Culture

Ma rencontre avec Man Soso

Cela fait une semaine que l’on voit cette photo partout sur les réseaux sociaux. On oublie trop souvent celui ou celle qui est derrière l’objectif. Alors rendons à sa véritable propriétaire ses droits en l’occurrence Hélène Valenzuela, photographe, correspondante AFP qui nous raconte l’histoire de ce cliché.

@Hélène Valenzuela

J’ai pris cette photographie dans le cadre d’un travail que j’ai effectué sur l’ancienne usine Darboussier.
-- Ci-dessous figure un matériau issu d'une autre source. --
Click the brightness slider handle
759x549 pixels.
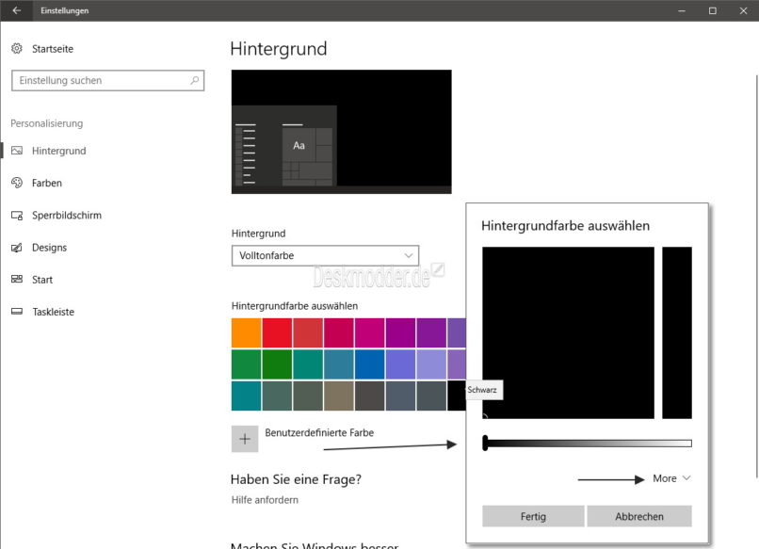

Je m’intéresse à la mémoire des lieux, à la mémoires des personnes. Chaque histoire est singulière et forme un tout, nous permettant de mieux comprendre qui nous sommes et de mieux appréhender le monde qui nous entoure.
L’ancienne usine Darboussier m’est apparue comme un site chargé d’Histoire, faisant partie de la Mémoire collective guadeloupéenne.
Après avoir fait un premier travail photogaphique « Darboussier Entre Deux » sur la friche, exposé au pavillon de la Ville en 2012, je suis allée vers les Hommes qui ont habité ces murs. Ce lieu, qui a été le théatre de tant de souffrances, mais qui reste pour beaucoup un lieu de fierté ou la solidarité et l’entraide régnaient.
J’ai entamé une série de portraits photographiques et de témoignages vidéos afin de garder une trace et de transmettre aux générations futures ce pan de patrimoine. Ce sont 32 photographies et 45 témoignages qui auront pu être proposé en 2015 et 2017 au Mémorial ACTe lors de l’exposition temporaire « Darboussier au cœur des migrations ». Ce travail acquis par le Mémorial ACTe est consultable à la médiathèque du MACTe.
C’est dans ce contexte que j’ai rencontré Man Soso, figure emblématique dans le milieu du gwoka mais aussi amareuse de canne à l’époque de Darboussier.
C’est à Jabrun, dans cette ancienne habitation où elle a vécu jusqu’à son dernier souffle qu’elle m’a accueilli avec les membres de l’équipe de tournage. C’était en 2014. Elle était déjà fatiguée, mais elle nous a reçu avec cette générosité qu’on lui connait.
Elle en imposait par sa présence, elle était juste là, avec calme et sérénité. Je ne m’étonne pas qu’on ai pu la surnommer « La Reine ».
Malgré une vie dure qu’imposait la survie à cette époque, elle a gardé cette petite étincelle dans le regard et cette joie de vivre qui l’ont tenu jusqu’à ses 99 ans.
Chaque moment aux côtés de man Soso aura été une vrai leçon de vie.